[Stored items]
*****

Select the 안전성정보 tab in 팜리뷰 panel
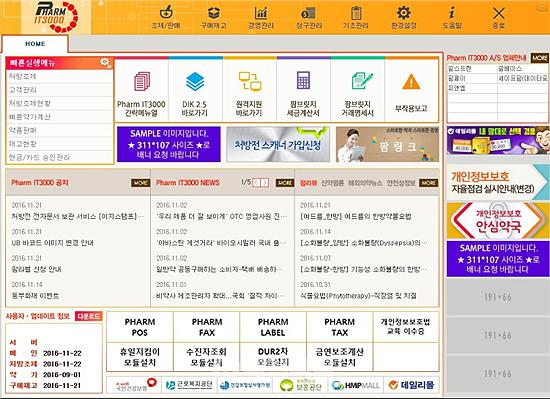This screenshot has height=399, width=550. 401,183
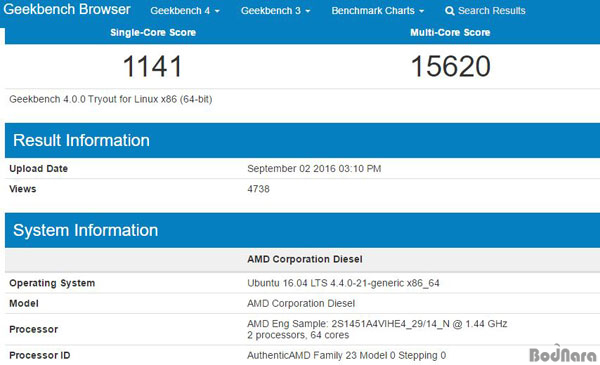Click the Geekbench 3 caret arrow
The image size is (600, 365).
click(x=308, y=11)
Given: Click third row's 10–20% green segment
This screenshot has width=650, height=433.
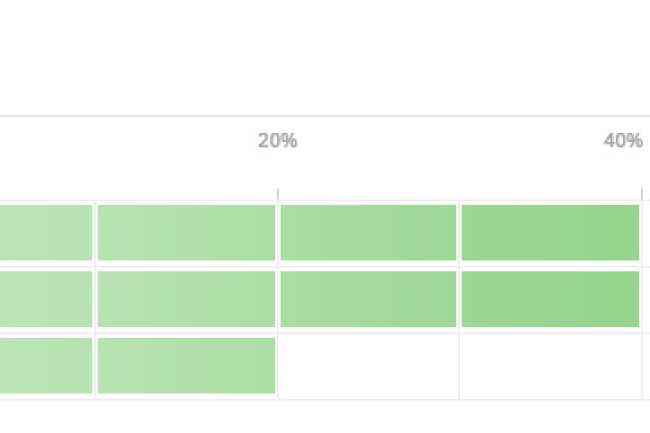Looking at the screenshot, I should [186, 365].
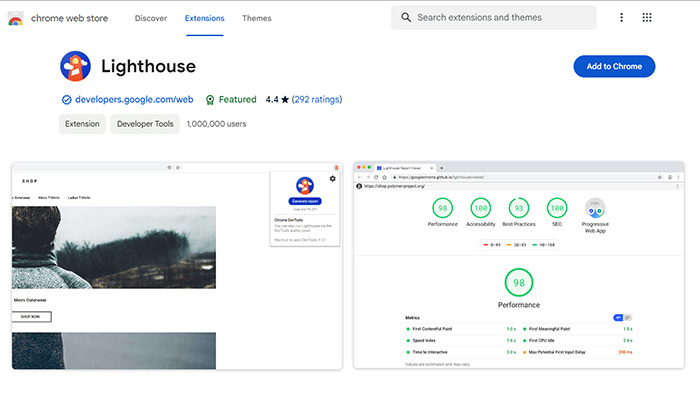Click the Extension category chip

tap(81, 124)
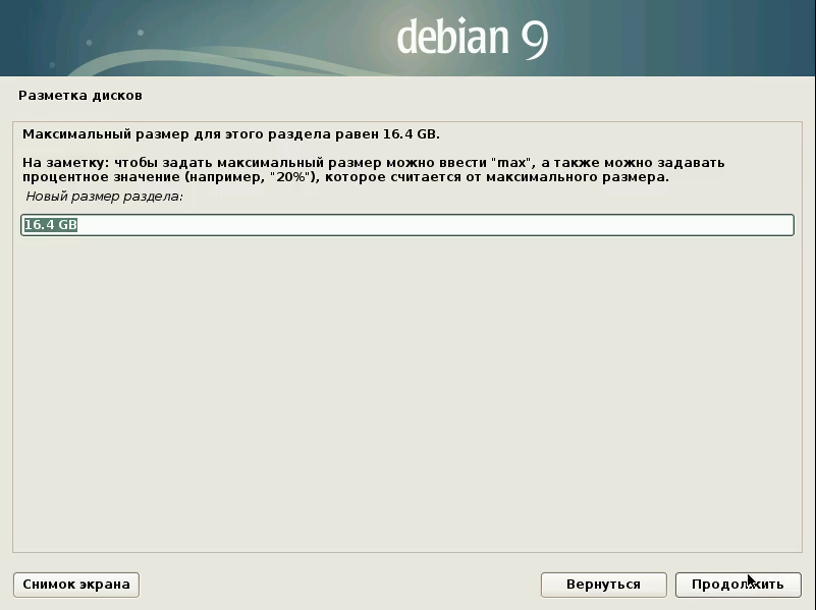Click the "20%" example in the note
Screen dimensions: 816x610
click(x=291, y=177)
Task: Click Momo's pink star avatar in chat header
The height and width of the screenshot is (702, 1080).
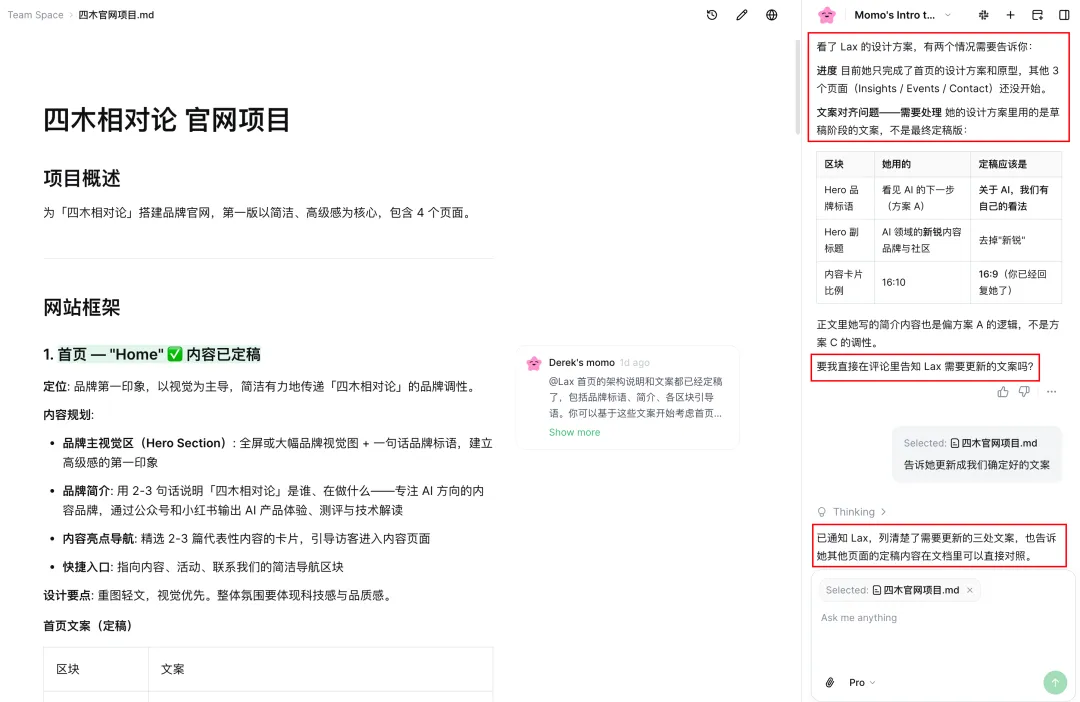Action: pos(825,15)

*****

The response should hold only an exact retyping of the lines from the beginning of the data through the line containing "Given: Click third row's 10–20% green segment", both ends kept, pictures omitted.

Select the 안전성정보 tab in 팜리뷰 panel
This screenshot has height=399, width=550. 401,183
Click the Geekbench 3 caret arrow
The image size is (600, 365).
click(x=308, y=11)
Given: Click third row's 10–20% green segment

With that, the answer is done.